Il commento di padre Bruno Secondin al Vangelo della Domenica delle Palme
In questa Domenica delle Palme, la liturgia ci propone il racconto della Passione
del Signore secondo il Vangelo di Matteo, dal tradimento di Giuda fino alla sepoltura
di Gesù. Dopo la crocifissione, da mezzogiorno fino alle tre, si fa buio su tutta
la terra. Quindi, Gesù grida a gran voce:
«Dio mio, Dio mio, perché mi
hai abbandonato?».
Sulla Domenica delle Palme e della Passione del Signore,
ascoltiamo il commento del padre carmelitano Bruno Secondin, docente di Teologia
spirituale alla Pontificia Università Gregoriana:
Entriamo
nella grande settimana, la Settimana santa, accompagnati dal racconto di Matteo sulla
Passione di Gesù. Ogni volta che ascoltiamo questi testi ci prende grande sgomento:
Dio non poteva salvare il Figlio dalla morte? Perché Gesù sulla croce deve provare
questa desolazione amara e una umiliazione così estrema? Ci vuole un supplemento di
fede per attraversare i misteri di questi giorni: si tratta di riconoscere nel Crocifisso
il redentore che ci ha amato fino a lasciarsi massacrare per la nostra guarigione.

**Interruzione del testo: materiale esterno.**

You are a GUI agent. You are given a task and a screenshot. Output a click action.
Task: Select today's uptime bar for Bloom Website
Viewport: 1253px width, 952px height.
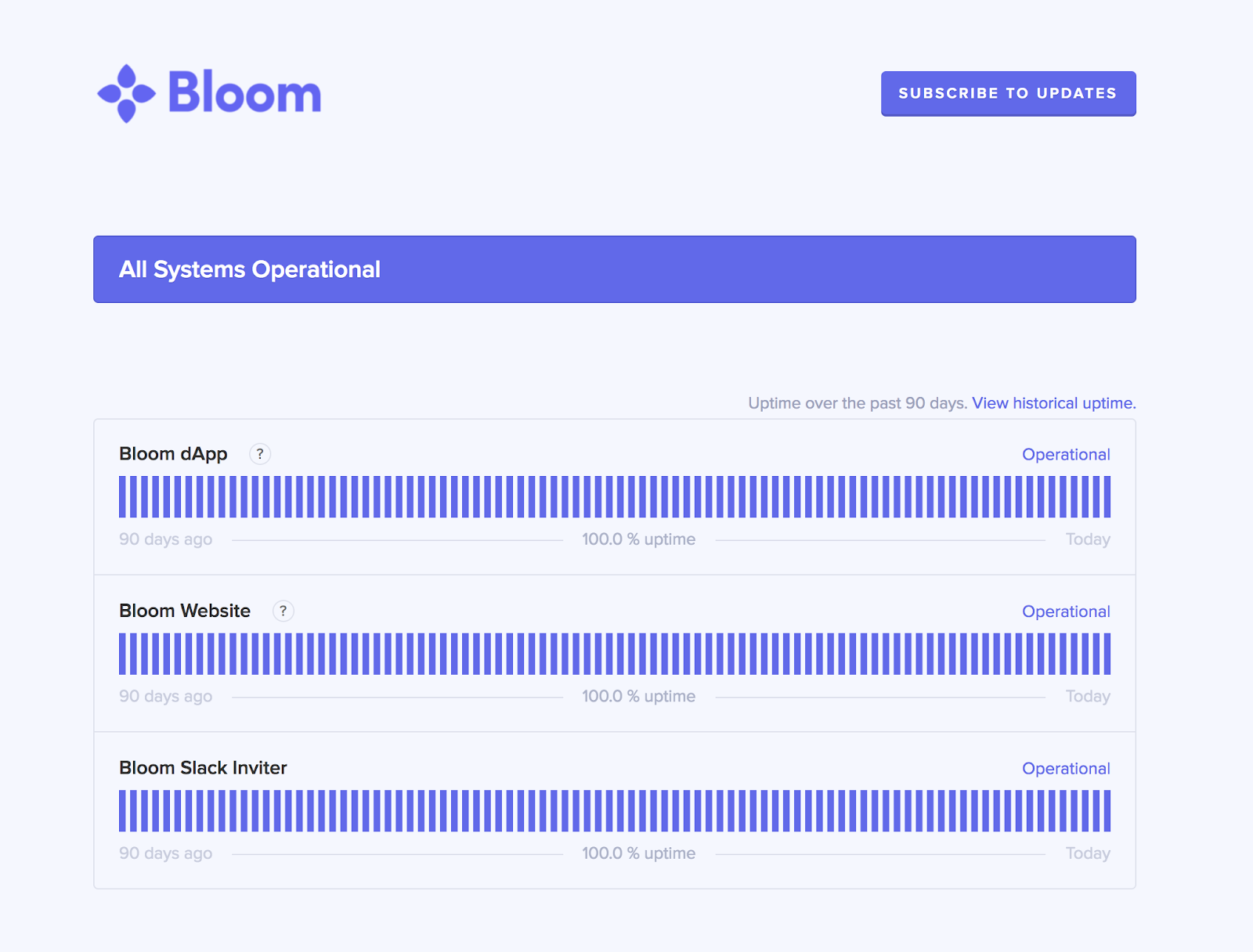tap(1107, 654)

E nell’atteggiamento del Padre celeste non v’è la richiesta di soddisfazione o di
espiazione, come a volte si pensa; ma una grande sofferenza del cuore, un passaggio
avvolto nel mistero, fino a questa soglia: “Dio ha tanto amato il mondo da dare il
suo Figlio unigenito”. E il Figlio obbediente fino alla morte, è il segno di questa
fedeltà di Dio a nostro favore. Lo hanno intuito i soldati stessi (pagani) che stavano
a guardia: “Davvero costui era Figlio di Dio!”, esclamano. Solo Dio poteva arrivare
a questo estremo, solo Dio può essere la spiegazione di simile evento! E Paolo lo
dirà chiaro: “Cristo ci ha riscattati dalla maledizione della legge, diventando lui
stesso maledizione per noi” (Gal 3,13). Il Crocifisso è il simbolo potente di un amore
assoluto. Adoriamo e rispondiamo con amore!